◆ What needs to be done ◆
Copy out the data below word for word, from the line holding "Switch ranking period to 月 (month)" through the end of the data, both ends included. Leave the pictures out.

◆ Recorded information ◆
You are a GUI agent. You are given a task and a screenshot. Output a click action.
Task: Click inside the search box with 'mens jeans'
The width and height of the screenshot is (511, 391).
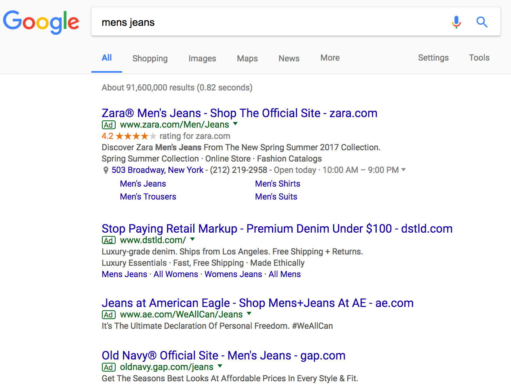coord(243,22)
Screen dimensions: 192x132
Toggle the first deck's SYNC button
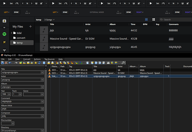(x=16, y=12)
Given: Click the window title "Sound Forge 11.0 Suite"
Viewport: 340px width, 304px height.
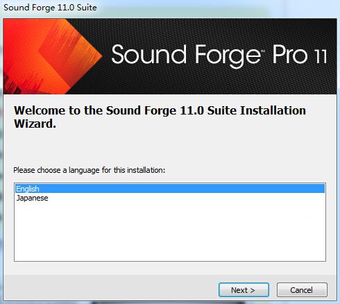Looking at the screenshot, I should point(50,8).
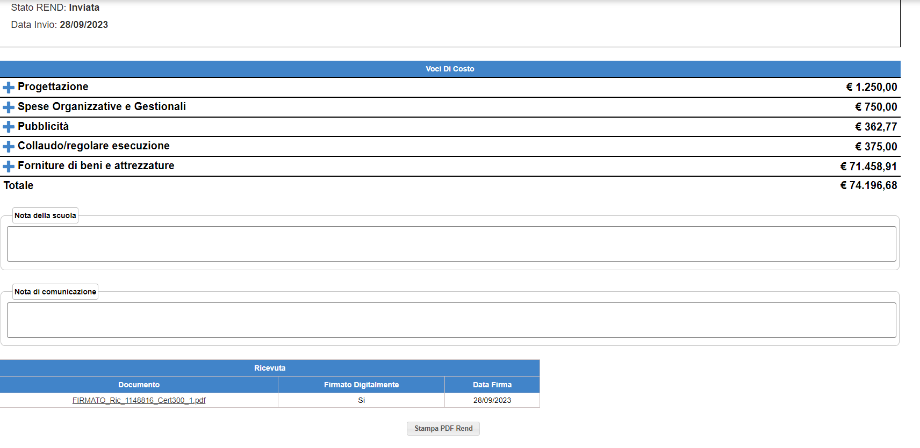Expand the Progettazione cost item plus icon
920x448 pixels.
(9, 88)
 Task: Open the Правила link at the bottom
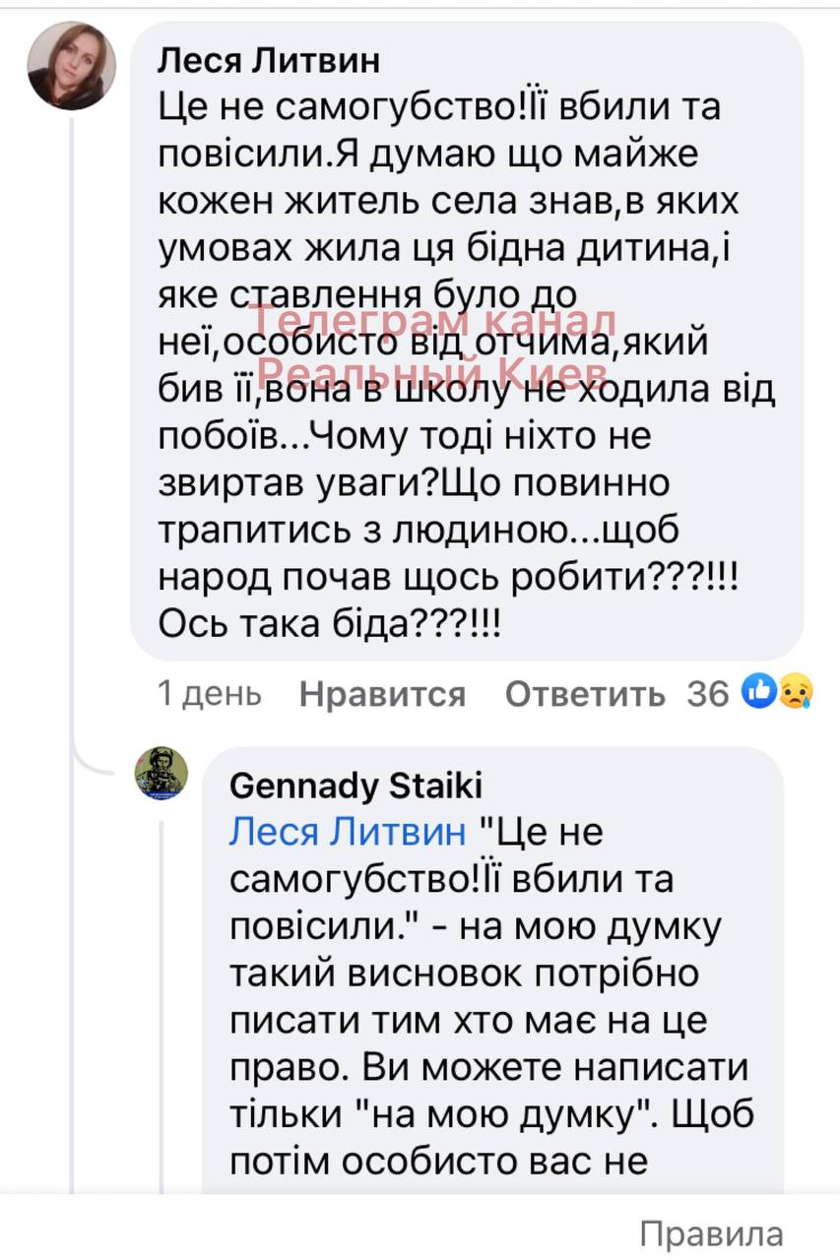pyautogui.click(x=711, y=1232)
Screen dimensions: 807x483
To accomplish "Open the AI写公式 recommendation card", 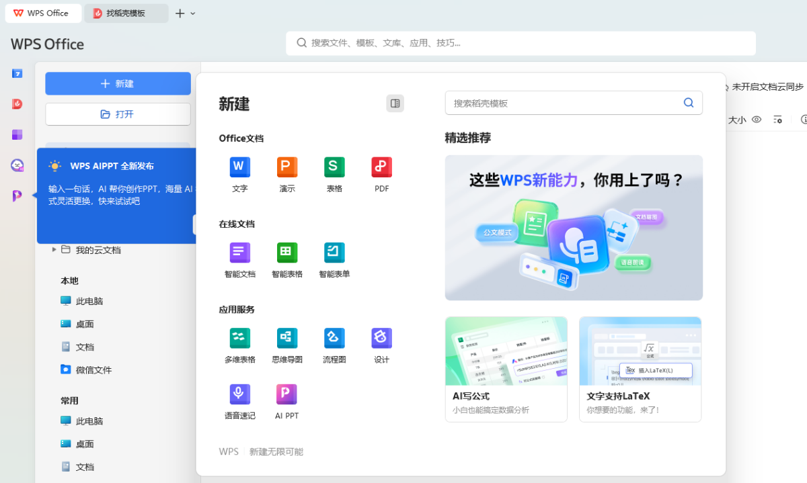I will (506, 369).
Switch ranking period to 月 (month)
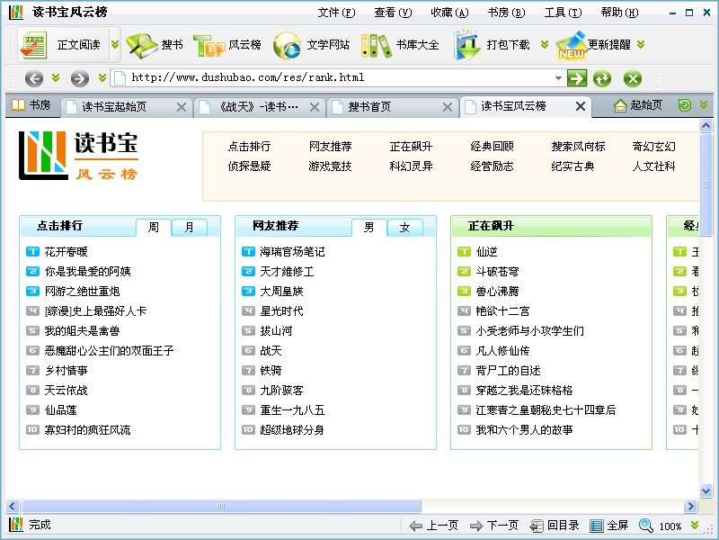 pos(190,228)
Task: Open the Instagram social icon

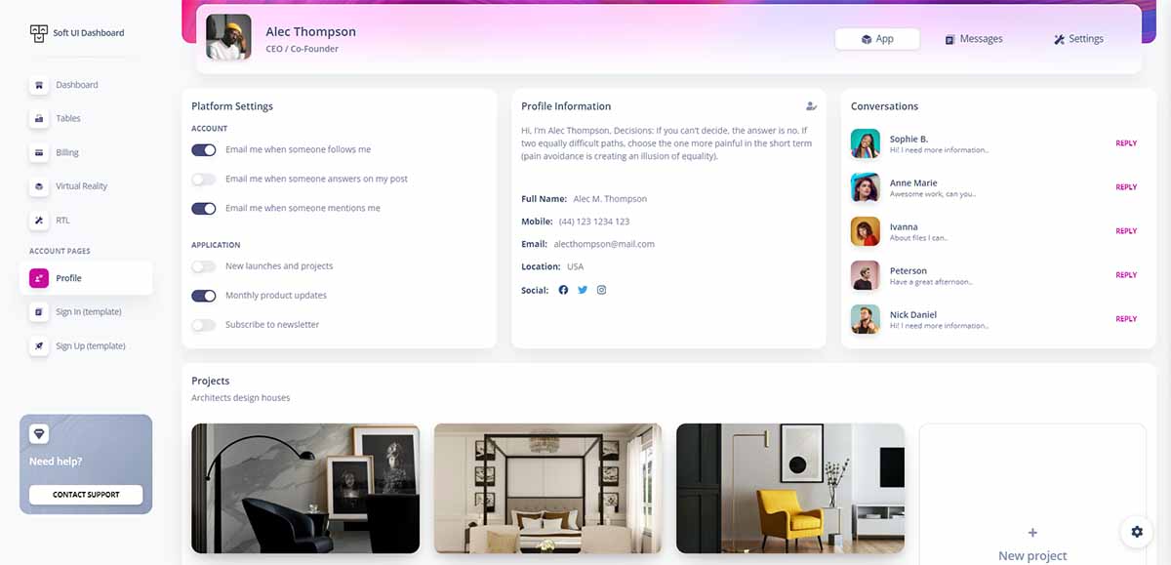Action: pyautogui.click(x=601, y=290)
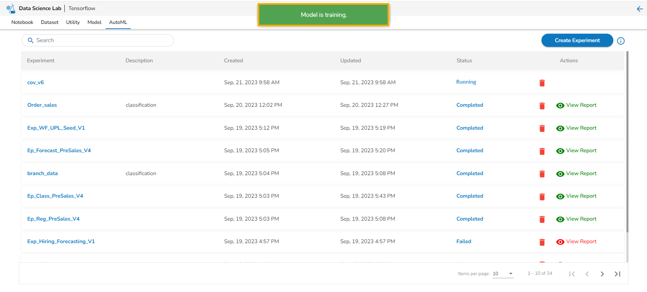Go back using the top-right arrow
Screen dimensions: 647x292
pos(639,9)
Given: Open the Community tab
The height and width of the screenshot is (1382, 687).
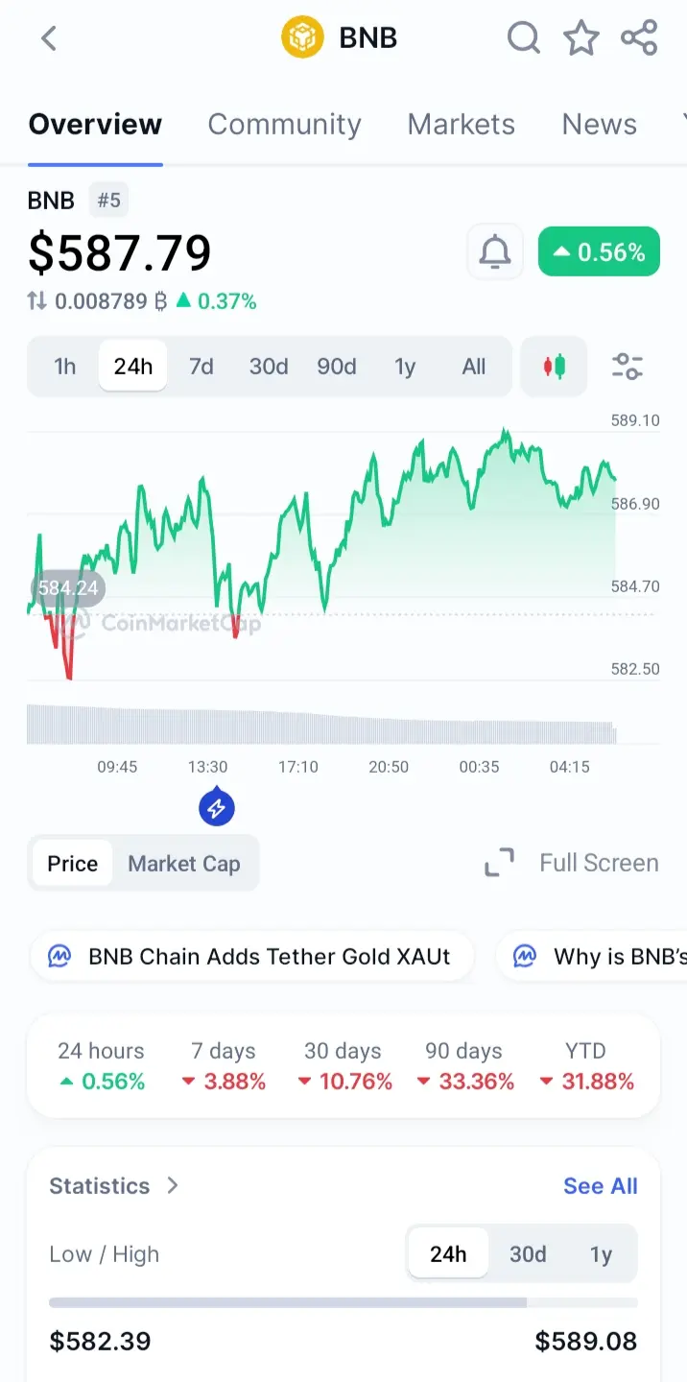Looking at the screenshot, I should tap(284, 125).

◆ Solution to this task ◆
Switch ranking period to 月 (month)
 pos(190,228)
Task: Open the Instagram social icon

Action: pyautogui.click(x=601, y=290)
Go back using the top-right arrow
Screen dimensions: 647x292
pos(639,9)
Given: Open the Community tab
The height and width of the screenshot is (1382, 687).
Looking at the screenshot, I should tap(284, 125).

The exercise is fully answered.